## Your tasks
(1) Please write out the passage from the article on the Prentice family, starting with "Lori and Jay" and going on through "the homeless family.".
(2) In the article on the Prentice family, what is the title of the book Lori Prentice wrote about her experiences?
(3) Using the article on the Prentice family, explain in one to three sentences why the Prentices opened a hole in their bedroom wall and moved out of their bedroom in 2011.

## Document text
For The Madera Tribune

Lori and Jay Prentice, left and second from left, give pony rides to children on Christmas during the Prentice family’s annual dinner Sunday.


Susan Mackey’s 9 year-old son Kristopher had a heart for the homeless, but was murdered in 2005 by a homeless man in Oakhurst.

In 2009, Lori Prentice started tutoring Susan’s other son — a fourth-grader who didn’t know his ABC’s. Susan was a recluse, so dropping her son off for tutoring was a big deal for her. Despite efforts, there was no connection, no progress, and no hope for the Mackeys.

In 2010, Lori Prentice was making her Thanksgiving dinner, but didn’t feel she wanted to eat it. She had a feeling the food was for someone else.

She found a homeless family in a hotel a few hundred feet from where Kristopher was killed and donated the meal to the homeless family.

Lori then drove her three children four hours away to eat Thanksgiving dinner with their grandparents, and drove straight back up with her husband to prepare their spare room for the homeless family they had fed.

After that, the Prentices started taking in homeless families — veterans with amputated limbs, blind people, seniors experiencing abuse, and people who have been laid off but are years away from benefits.

Lori Prentice eventually wrote a book on her experiences called “The Best Dinner I Never Ate.” While Lori Prentice does her best to research the people coming into their home, it can be dangerous. “There has been blood spurting in our backyard from a dad who hurt his son,” she recalled.

Lori has had to confront suspected abusers in her driveway after they found out where their family was hiding.

“There is a lot of faith in what we do — with each decision to bring in someone, I pray for protection, then leave it in His hands. I have had to call the sheriff several times..”

In 2011, it snowed, and several families needed the Prentices’ spare room. They opened a hole in their own bedroom wall, put in a door, packed their clothes and moved out of their bedroom to bring in one more homeless person. That person encouraged Lori to publish her journal entries that described their times with those without homes.

Many times, the Prentices take in abused women.

## Provided material

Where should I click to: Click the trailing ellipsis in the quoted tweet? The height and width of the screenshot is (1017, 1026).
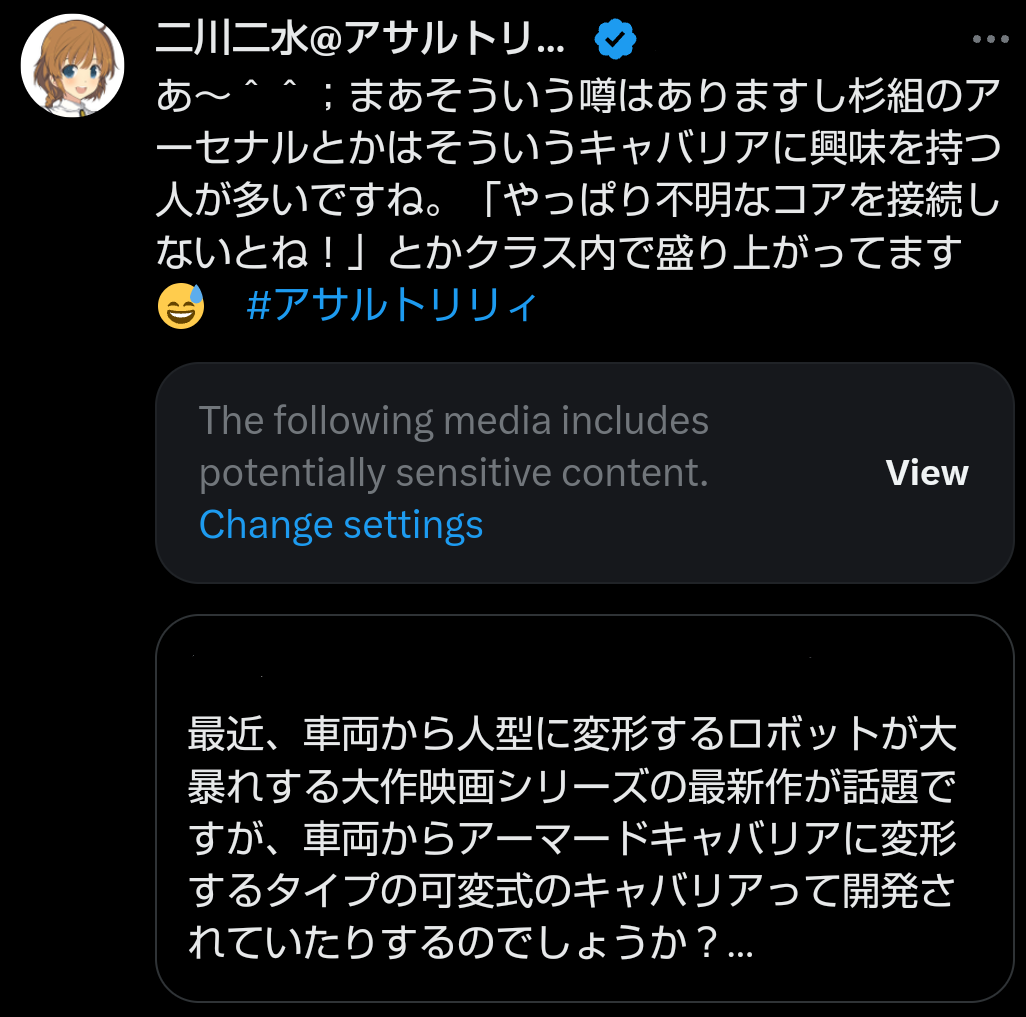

## Full answers
(1)
Lori and Jay Prentice, left and second from left, give pony rides to children on Christmas during the Prentice family’s annual dinner Sunday.


Susan Mackey’s 9 year-old son Kristopher had a heart for the homeless, but was murdered in 2005 by a homeless man in Oakhurst.

In 2009, Lori Prentice started tutoring Susan’s other son — a fourth-grader who didn’t know his ABC’s. Susan was a recluse, so dropping her son off for tutoring was a big deal for her. Despite efforts, there was no connection, no progress, and no hope for the Mackeys.

In 2010, Lori Prentice was making her Thanksgiving dinner, but didn’t feel she wanted to eat it. She had a feeling the food was for someone else.

She found a homeless family in a hotel a few hundred feet from where Kristopher was killed and donated the meal to the homeless family.

(2) "The Best Dinner I Never Ate."

(3) It snowed in 2011, and several families needed the Prentices' spare room. They put a door in their own bedroom wall, packed their clothes and moved out so they could bring in one more homeless person.